INSTRUCTIONS TO FOLLOW
Every line from the one with "The image size is (640, 436)." to the final line of the records should be printed exactly as it is, with pictures left out.
RECORDS TO PROCESS below:
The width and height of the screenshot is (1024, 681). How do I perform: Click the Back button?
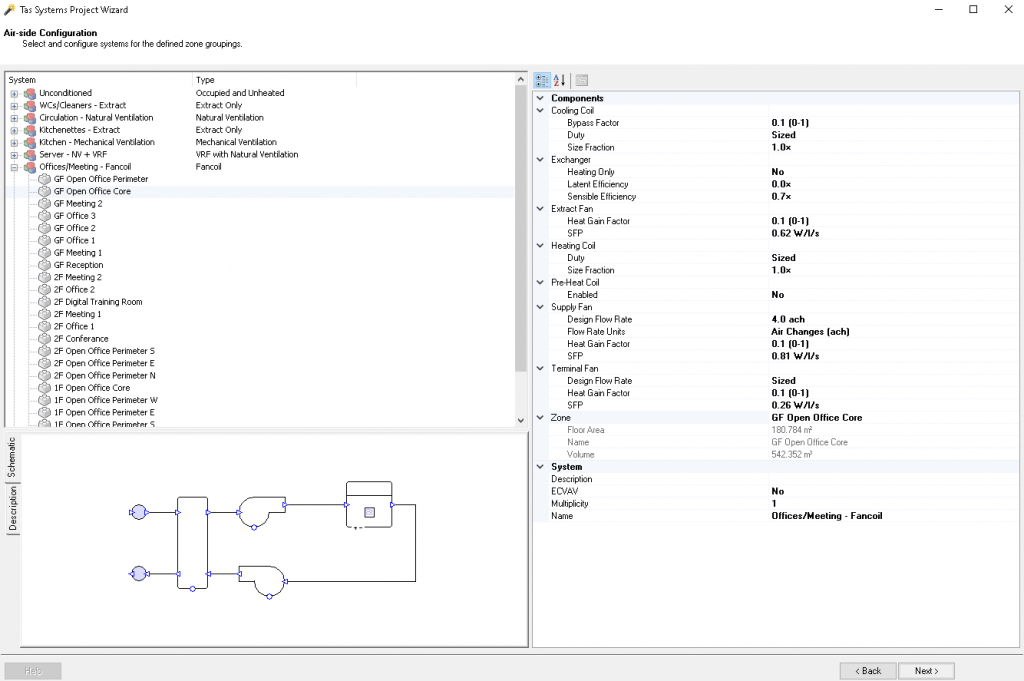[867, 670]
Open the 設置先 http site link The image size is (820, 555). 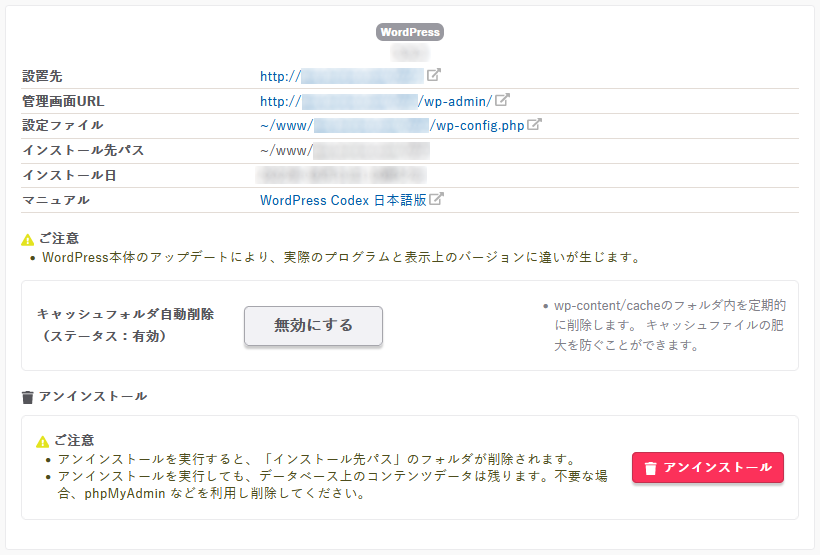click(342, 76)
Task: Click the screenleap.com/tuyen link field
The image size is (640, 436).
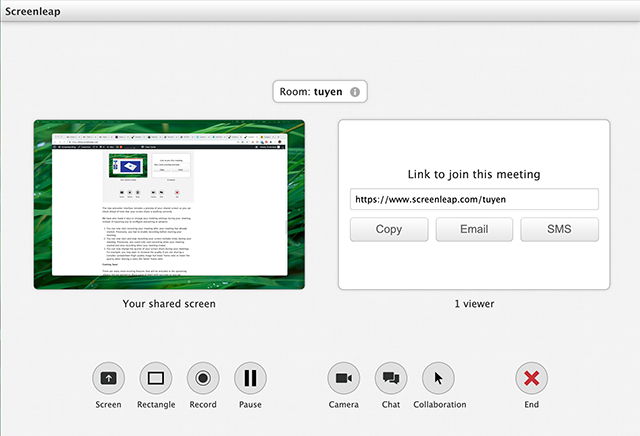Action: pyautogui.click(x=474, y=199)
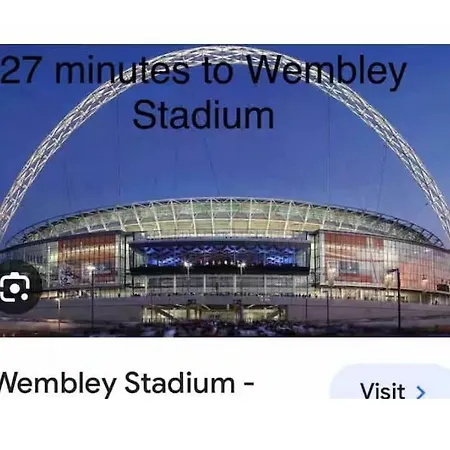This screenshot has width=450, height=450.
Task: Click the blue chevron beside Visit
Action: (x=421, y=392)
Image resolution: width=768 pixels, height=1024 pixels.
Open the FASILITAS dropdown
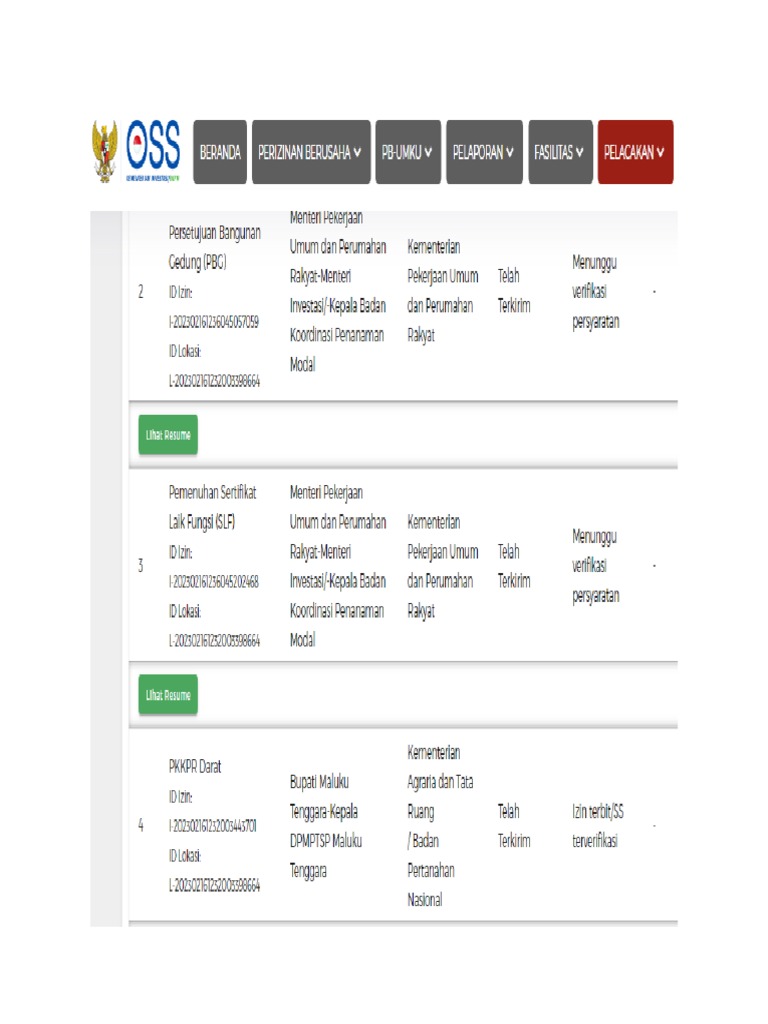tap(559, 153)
End of RECORDS TO PROCESS.
REPLY TO THE TASK
The image size is (640, 436).
Action: pyautogui.click(x=474, y=199)
This screenshot has width=450, height=450.
Task: Click the blue chevron beside Visit
Action: (x=421, y=392)
Image resolution: width=768 pixels, height=1024 pixels.
Open the FASILITAS dropdown
tap(559, 153)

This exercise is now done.